May 18, 2012, 2:35 AM

Post #9 of 9 (2349 views)
Permalink
Re: ospf load balancing [In reply to]

On 2012-05-16 13:32:51 -0400, Lennart Sorensen wrote:
> On Wed, May 16, 2012 at 01:14:23PM -0400, Steve Clark wrote:
> > On 05/16/2012 12:59 PM, Thomas York wrote:
> > >I know that if the interface speeds are the same and you don't have
> > >a manually defined cost (IE, Quagga derives the same cost on
> > >multiple interface), Quagga will add the route on both interfaces,
> > >but with identical weights and metrics. The kernel should do some
> > >kind of load balancing (not perfectly) in this scenario (as far as
> > >I know, someone feel free to correct me)
> > >
> > >192.168.1.0/30 dev eth0 proto kernel scope link src 192.168.1.1
> > >
> > >192.168.1.4/30 dev eth1 proto kernel scope link src 192.168.1.5
> > >
> > >10.1.17.0/24 proto zebra metric 20
> > >
> > > nexthop via 192.168.1.2 dev eth0 weight 1
> > >
> > > nexthop via 192.168.1.6 dev eth1 weight 1
[...]
> > Thanks Lennart and Thomas for taking the time to reply.
>
> Make sure to turn off rp_filter when using multipath. Otherwise the
> kernel will drop incoming traffic in many cases.

And in another mail you mentioned that the routes are chosen per flow.

Is this per-flow routing symmetric?

Consider this scenario:

C
.
.
.
R
/ \
/ \
F1 F2
\ /
\ /
S

R is router, F1 and F2 are firewalls (routers with packet filters), S is
a server. The links between R, F1, F2 and S all have the same cost.

A Client C tries to establish a TCP connection to S. The SYN packet
arrives at R which chooses to forward the packet to F1 which in turn
forwards it S. S then replies with a SYN-ACK packet. How does it
determine where the send this packet?

1) By receiving the SYN packet from F1 a flow was established. The
SYN-ACK packet belongs to the same flow, so it is sent to F1.

2) This is the first packet to be sent in this connection, so no flow
has been established yet.
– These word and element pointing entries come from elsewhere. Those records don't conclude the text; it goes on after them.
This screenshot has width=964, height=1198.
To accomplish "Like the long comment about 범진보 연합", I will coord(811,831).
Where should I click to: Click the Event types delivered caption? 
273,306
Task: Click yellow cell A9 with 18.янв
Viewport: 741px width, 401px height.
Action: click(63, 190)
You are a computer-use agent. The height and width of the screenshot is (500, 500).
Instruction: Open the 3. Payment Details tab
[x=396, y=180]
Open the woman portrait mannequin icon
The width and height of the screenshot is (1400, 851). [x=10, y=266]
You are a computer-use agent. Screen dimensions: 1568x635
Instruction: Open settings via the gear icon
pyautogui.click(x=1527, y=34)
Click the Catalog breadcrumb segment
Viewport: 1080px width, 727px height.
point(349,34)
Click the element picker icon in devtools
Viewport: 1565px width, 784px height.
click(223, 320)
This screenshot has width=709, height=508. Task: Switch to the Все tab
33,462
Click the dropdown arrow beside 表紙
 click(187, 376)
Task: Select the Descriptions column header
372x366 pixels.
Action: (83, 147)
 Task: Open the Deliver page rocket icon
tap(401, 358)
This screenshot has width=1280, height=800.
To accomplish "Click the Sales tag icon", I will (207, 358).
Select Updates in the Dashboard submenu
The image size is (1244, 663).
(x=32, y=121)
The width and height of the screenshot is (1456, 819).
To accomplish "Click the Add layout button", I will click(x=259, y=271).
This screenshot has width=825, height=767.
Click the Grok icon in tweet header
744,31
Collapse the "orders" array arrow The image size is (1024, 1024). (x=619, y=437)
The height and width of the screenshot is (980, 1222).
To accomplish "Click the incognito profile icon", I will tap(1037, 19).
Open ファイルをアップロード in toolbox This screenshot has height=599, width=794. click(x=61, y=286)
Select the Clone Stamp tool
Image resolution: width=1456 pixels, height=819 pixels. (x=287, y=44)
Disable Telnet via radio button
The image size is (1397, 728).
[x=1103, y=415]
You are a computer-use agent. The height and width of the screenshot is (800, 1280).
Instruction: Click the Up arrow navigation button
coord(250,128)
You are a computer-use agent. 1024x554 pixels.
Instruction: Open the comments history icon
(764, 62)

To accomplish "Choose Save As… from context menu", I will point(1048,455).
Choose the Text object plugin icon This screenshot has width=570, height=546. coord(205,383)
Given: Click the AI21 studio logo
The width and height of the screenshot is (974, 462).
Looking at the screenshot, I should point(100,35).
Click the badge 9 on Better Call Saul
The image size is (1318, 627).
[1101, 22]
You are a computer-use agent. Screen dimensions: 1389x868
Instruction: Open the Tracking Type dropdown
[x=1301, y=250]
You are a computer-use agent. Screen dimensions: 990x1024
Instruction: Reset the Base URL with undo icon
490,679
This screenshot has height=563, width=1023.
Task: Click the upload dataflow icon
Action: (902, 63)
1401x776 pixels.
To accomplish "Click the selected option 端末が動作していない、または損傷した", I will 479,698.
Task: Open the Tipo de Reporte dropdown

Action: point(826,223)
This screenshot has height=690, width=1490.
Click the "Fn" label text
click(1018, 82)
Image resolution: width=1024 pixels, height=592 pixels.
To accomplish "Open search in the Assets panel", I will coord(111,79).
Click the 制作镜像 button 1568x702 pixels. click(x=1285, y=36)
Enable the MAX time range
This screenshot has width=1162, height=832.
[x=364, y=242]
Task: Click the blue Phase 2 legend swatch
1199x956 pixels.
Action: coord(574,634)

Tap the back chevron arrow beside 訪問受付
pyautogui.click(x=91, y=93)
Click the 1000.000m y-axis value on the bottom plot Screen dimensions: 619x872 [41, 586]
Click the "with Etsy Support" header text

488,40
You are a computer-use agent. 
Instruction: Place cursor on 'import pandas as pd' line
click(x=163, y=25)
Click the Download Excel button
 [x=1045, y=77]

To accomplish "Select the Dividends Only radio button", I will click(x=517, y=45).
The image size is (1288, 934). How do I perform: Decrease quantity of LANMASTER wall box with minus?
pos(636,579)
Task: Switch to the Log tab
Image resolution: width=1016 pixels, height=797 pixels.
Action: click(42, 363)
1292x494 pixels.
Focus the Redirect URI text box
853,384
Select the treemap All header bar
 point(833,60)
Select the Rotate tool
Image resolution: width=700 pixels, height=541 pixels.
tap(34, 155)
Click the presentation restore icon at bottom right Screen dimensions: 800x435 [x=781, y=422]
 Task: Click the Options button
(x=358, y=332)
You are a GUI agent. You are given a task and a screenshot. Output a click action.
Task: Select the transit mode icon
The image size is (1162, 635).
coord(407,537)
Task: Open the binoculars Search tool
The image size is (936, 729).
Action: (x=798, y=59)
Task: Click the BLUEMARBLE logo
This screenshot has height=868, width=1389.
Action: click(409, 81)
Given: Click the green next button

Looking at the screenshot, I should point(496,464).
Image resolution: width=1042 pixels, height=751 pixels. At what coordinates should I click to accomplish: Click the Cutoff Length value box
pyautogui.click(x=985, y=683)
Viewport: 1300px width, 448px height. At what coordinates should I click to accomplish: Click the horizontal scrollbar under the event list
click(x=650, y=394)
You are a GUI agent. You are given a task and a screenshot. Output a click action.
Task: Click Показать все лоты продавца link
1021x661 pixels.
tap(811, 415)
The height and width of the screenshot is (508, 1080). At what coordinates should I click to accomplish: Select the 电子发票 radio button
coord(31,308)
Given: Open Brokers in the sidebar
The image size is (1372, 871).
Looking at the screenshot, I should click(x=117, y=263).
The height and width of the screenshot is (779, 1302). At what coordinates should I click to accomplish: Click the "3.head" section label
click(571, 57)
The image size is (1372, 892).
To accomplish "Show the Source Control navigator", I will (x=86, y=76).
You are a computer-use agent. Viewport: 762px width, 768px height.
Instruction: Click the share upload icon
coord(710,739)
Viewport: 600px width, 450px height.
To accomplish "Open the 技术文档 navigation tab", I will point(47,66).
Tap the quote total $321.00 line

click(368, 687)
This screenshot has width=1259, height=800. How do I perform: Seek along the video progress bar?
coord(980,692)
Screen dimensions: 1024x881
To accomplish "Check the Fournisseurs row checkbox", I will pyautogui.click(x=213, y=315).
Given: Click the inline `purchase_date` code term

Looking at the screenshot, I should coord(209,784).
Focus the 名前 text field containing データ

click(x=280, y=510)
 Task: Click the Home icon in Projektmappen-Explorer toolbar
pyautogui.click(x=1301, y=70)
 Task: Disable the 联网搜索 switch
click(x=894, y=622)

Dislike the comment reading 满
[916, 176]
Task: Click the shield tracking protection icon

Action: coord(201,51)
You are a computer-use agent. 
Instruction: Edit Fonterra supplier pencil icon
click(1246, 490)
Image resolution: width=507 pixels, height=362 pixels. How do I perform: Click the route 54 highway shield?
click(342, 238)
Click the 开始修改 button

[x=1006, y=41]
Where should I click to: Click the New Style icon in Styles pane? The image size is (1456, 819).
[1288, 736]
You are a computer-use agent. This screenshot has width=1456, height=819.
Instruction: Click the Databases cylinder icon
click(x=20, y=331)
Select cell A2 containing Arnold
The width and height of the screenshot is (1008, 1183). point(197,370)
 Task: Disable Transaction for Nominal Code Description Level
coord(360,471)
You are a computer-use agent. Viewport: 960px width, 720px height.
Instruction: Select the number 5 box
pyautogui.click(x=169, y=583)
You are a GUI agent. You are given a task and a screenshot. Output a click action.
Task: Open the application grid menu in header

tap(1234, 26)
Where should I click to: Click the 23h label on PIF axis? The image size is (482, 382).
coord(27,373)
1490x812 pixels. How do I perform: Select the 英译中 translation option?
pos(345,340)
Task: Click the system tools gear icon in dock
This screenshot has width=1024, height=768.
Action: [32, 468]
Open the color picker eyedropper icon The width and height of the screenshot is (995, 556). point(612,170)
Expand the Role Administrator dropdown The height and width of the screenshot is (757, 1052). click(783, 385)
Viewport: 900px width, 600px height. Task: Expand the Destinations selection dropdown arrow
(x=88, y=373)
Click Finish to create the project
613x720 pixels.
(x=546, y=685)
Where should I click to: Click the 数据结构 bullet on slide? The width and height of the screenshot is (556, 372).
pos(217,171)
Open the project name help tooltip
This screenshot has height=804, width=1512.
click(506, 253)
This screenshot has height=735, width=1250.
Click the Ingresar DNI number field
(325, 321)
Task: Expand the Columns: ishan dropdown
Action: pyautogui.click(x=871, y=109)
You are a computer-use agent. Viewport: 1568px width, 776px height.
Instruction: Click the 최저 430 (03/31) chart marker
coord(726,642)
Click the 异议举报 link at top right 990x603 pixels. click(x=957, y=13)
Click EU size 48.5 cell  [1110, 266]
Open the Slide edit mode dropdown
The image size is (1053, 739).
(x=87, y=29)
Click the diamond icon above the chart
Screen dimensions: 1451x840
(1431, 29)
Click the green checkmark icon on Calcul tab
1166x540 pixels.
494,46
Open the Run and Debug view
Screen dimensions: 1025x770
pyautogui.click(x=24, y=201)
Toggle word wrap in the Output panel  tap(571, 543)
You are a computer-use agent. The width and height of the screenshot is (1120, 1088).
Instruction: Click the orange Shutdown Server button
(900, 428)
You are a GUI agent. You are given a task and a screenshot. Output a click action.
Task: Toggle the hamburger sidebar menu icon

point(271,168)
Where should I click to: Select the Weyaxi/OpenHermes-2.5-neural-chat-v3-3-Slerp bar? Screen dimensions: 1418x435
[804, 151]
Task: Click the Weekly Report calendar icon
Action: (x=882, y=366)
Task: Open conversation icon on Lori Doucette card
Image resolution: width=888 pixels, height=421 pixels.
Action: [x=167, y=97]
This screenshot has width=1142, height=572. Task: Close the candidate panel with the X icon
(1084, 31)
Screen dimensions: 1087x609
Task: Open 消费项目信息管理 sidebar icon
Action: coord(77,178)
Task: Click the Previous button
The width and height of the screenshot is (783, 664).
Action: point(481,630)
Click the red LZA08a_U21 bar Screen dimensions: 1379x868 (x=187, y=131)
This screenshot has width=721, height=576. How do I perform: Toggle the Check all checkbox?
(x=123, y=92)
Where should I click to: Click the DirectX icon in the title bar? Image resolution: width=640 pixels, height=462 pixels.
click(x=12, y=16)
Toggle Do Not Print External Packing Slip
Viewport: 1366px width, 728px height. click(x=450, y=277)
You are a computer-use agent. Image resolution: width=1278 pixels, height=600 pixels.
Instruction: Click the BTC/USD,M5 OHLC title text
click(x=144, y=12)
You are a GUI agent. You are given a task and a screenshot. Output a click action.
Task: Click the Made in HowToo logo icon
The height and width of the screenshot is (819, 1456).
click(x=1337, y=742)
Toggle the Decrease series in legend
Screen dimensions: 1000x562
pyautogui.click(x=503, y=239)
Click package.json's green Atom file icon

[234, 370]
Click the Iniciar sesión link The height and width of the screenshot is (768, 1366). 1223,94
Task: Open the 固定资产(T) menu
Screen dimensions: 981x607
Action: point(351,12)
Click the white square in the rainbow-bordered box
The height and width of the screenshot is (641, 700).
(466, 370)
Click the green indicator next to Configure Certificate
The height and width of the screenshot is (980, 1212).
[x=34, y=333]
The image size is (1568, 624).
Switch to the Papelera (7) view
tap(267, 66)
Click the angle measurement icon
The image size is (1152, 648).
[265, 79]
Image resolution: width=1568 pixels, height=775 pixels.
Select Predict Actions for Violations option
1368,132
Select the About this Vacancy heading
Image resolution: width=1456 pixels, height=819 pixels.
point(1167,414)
The packet will be sent to either F1 or F2
with equal probability.

If F1 and F2 are stateful packet filters, only case 1 would work (unless
F1 and F2 have a way to share state).

hp

PS: Does it matter whether S can reach F1 through the same or different
interfaces?

--
_ | Peter J. Holzer | Auf jedem Computer sollte der Satz Ludwigs II
|_|_) | Sysadmin WSR | eingeprägt stehen: "Ein ewig Rätsel will ich
| | | hjp [at] wsr | bleiben, mir und andern."